At the vet they’re doing their best, because they don’t have a way to communicate with the dog. They don’t get informed consent. They don’t get confidentiality. They go by proxy, but my dad is an adult who can speak just fine. They do have the technology to speak to him. It’s called medical interpretation, and it’s required by law.
It’s even more basic than the mistakes the provider makes and how much longer it takes when they can’t just ask the person questions. You can’t get a medical history, which is essential to an accurate diagnosis. There’s no right informed consent. That’s pretty basic, but we just happily take it away from immigrant patients. We also often take away the right to privacy, because if they bring a family member with them, often the medical providers won’t know that they’re violating their civil rights—Massachusetts law and federal law—by letting family members interpret. Or, somebody pulls in an unqualified professional, for example a bilingual nurse or a janitor or a secretary to interpret, and they’re not trained for it so the quality of care goes down, and there’s no confidentiality.
I get that it’s about resources and that it’s not intentional or meant purposely to harm anybody. It’s not on purpose that it’s all immigrant patients that you’re subjecting to these rights violations, but it’s also not a coincidence. It needs to change.
What then led you to SPH?
Found in Translation is really a workforce development organization. It’s public health on the workforce side, because it has to do with social determinants of health.
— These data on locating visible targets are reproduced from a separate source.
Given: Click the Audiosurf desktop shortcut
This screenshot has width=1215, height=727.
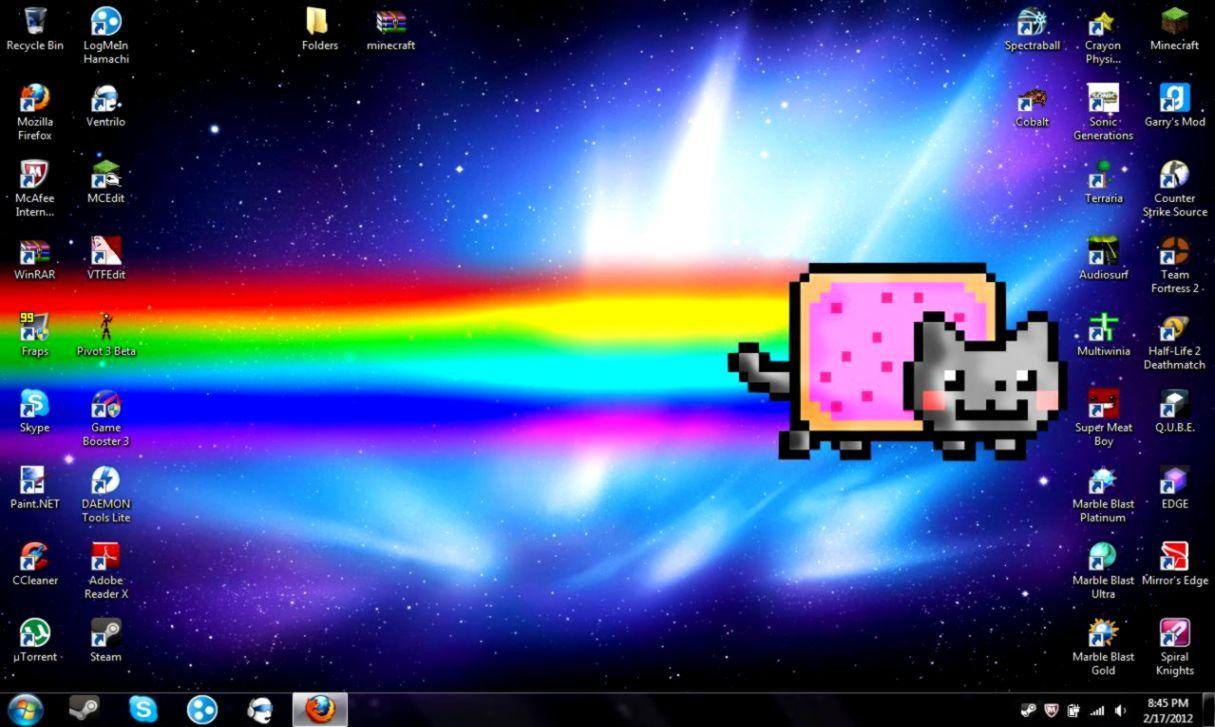Looking at the screenshot, I should 1103,252.
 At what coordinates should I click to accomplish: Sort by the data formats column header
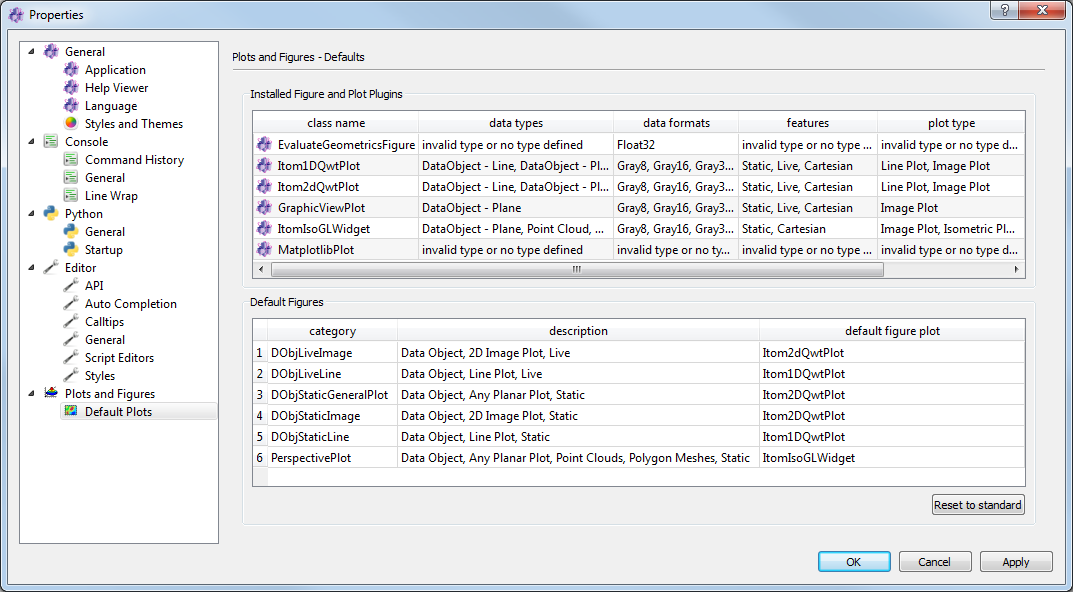point(676,123)
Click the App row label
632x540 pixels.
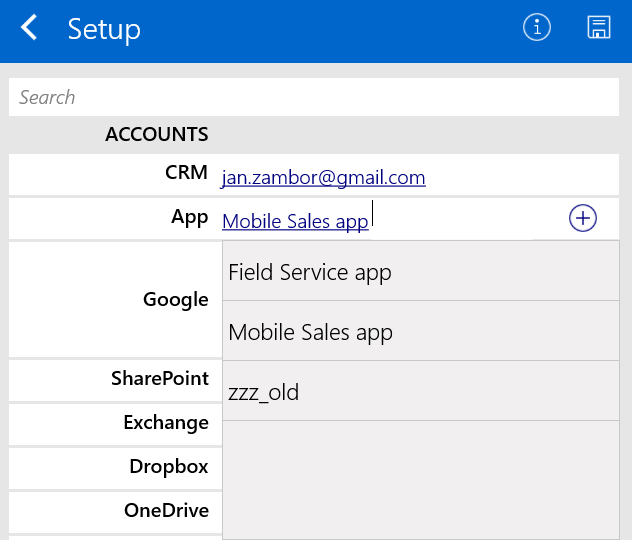189,217
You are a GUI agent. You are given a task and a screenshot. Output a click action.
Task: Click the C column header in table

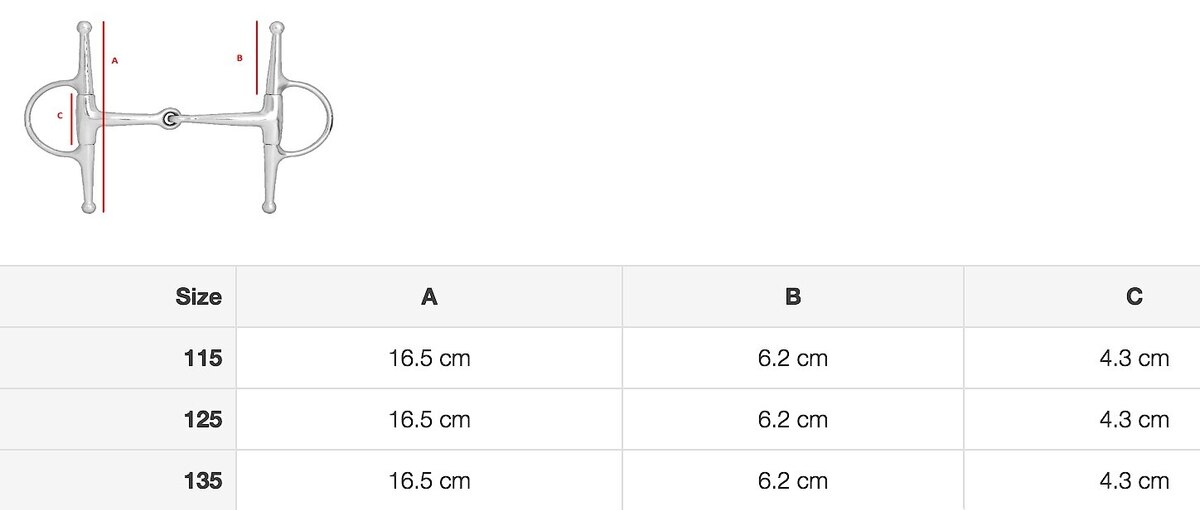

The interpreting side is obviously very much about public health because it’s addressing healthcare access and health disparities.
There are two things that bother me. One is that patients aren’t getting access, and two is the apathy, the acceptance on the part of the medical community that immigrant patients aren’t getting the same type of healthcare access. What I’m hoping to do while I’m here is get a deeper understanding of the medical system and how to change that.
What do you wish everyone working in health care knew about interpreting?
I want it to be standard for everyone to know, first of all, that it is a right, and to know you can’t allow family members to interpret, and especially children to interpret for their parents, and you can’t pull in the secretary or the janitor, and it’s not OK if you just took some Spanish or whatever—because you’re not speaking at their level, and you’d be underestimating them if you think that you’re speaking to them at their level.
I would also like for everyone to know how to work with interpreters, because it’s not always intuitive. For example, interpreters interpret in first person, so if the patient says, “My stomach hurts,” a professional interpreter will never say, “She says her stomach hurts.” The interpreter will say, “My stomach hurts.” If the interpreter needs to add something of their own, they’ll speak in third person about themselves, ‘The interpreter would like to add…’ You wouldn’t know this unless you got trained in it, so I would love for everyone to get trained. Who knows? Maybe we can start this at BU.